12 de febrero de 2010

Ella... y yo

Lleva un rato siguiéndome, la veo por el rabillo del ojo cuando me detengo delante de un escaparate. Intenta esconderse de mi, asomándose tímidamente cuando cree que no la miro. Caminamos parte del camino juntas, siempre unos pasos por detrás, es lo que le han enseñado, a no molestar, a pasar desapercibida, pero es difícil que lo haga. Su presencia se hace notar aunque solo sea por las cicatrices de su rostro, señales de decisiones tomadas en el pasado, algunas de ellas muy difíciles, algunas de ellas insoportables. Finalmente me detengo, me crispa los nervios que se mantenga a esa distancia, cuando en otro tiempo fuímos tan próximas.

- Vamos, sabes que te he visto desde que salimos de casa, deja ya de jugar a las escondidas y ven a mi lado.

Ella niega con la cabeza, mirando al suelo. Le tiendo la mano, sé que no dará ni un paso sin mi ayuda, siempre ha sido así.

- No temas, nadie puede verte ni criticarte, y eso también lo sabes.

Una sonrisa traviesa traiciona su aparente inocencia. Lo sabe, no hay nada que ella no sepa. Es lo que tiene dejar de existir, que se llega a la comprensión de las cosas sólo por ser. Esta vez su mirada es clara y limpia, me mira de frente, con un brillo de orgullo. Así la recuerdo desde siempre, aunque no siempre fué así. Cuando las miradas burlonas y los comentarios sarcásticos dañaban su frágil sensibilidad, cuando no comprendía por qué complacer a la maestra le ganaba el desprecio de sus compañeros, cuando se esforzaba por esconder quien era, siempre dudando entre crecer o disminuir a los ojos de la gente. Pero como los árboles, una vez que has crecido sólo la enfermedad, o la falta de alimento puede hacerte disminuir, encanijarte de nuevo. Le tiendo la mano, esta vez insistente.

- Vamos, serás bien recibida allá donde voy, no dejas de ser una parte de mi...

Su sonrisa se torna grácil, y el reflejo de mi rostro en la niña adolescente que una vez fuí me devuelve aún destellos de una inocencia interrumpida, cuando te obligan las circunstancias a crecer antes de tiempo. Siempre ha estado ahí, desde que me convertí en una mujer adulta, madura dirían ahora, llevando la carga que la pubertad acarrea, necesaria para llegar a conocerme, para convertir esas cicatrices en piedrecitas blancas que me recuerdan de dónde venía.

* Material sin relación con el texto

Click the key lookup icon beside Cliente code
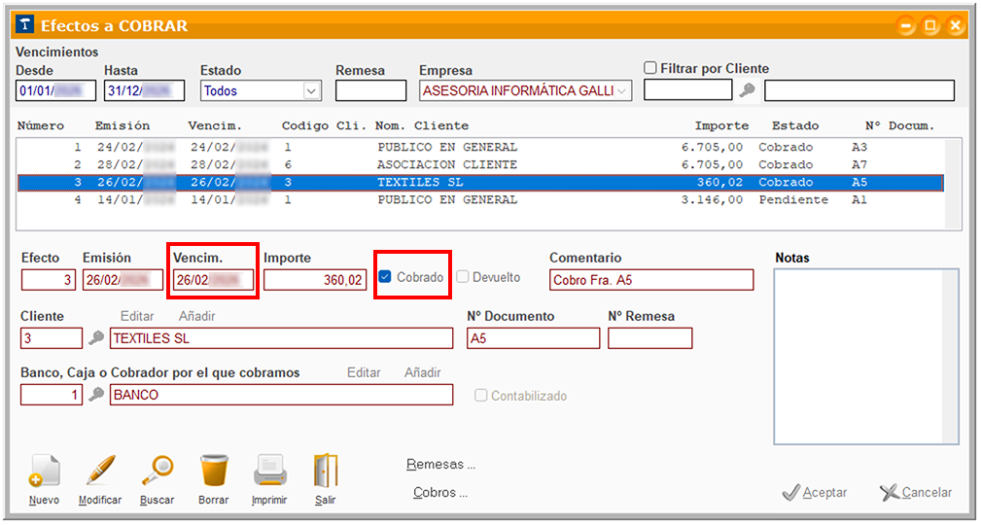Image resolution: width=981 pixels, height=525 pixels. click(x=96, y=338)
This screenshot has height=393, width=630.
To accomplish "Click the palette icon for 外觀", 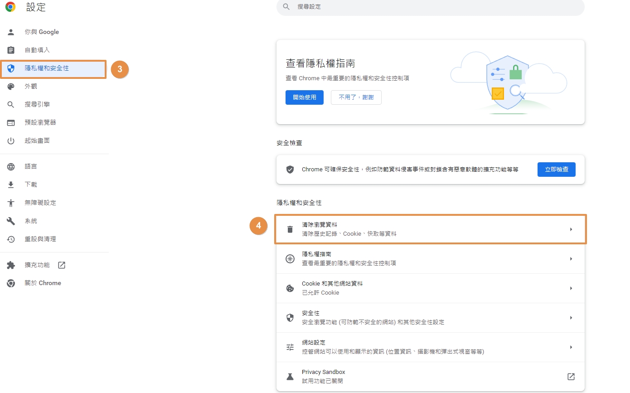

Ahora ya puedo mezclarme entre los demás árboles, mecerme al viento de la torpeza, doblegándome ante el error sin romperme. Mi corteza tiene el grosor de lo aprendido, y la flexibilidad de lo olvidado, y formar parte de este bosque de humanidad me fortalece... pero no hubiera llegado hasta aquí sin ella. Finalmente se acerca, y sin pudor ninguno la estrecho contra mi pecho, y en ese momento ella se funde conmigo, porque después de todo, sigue siendo yo misma.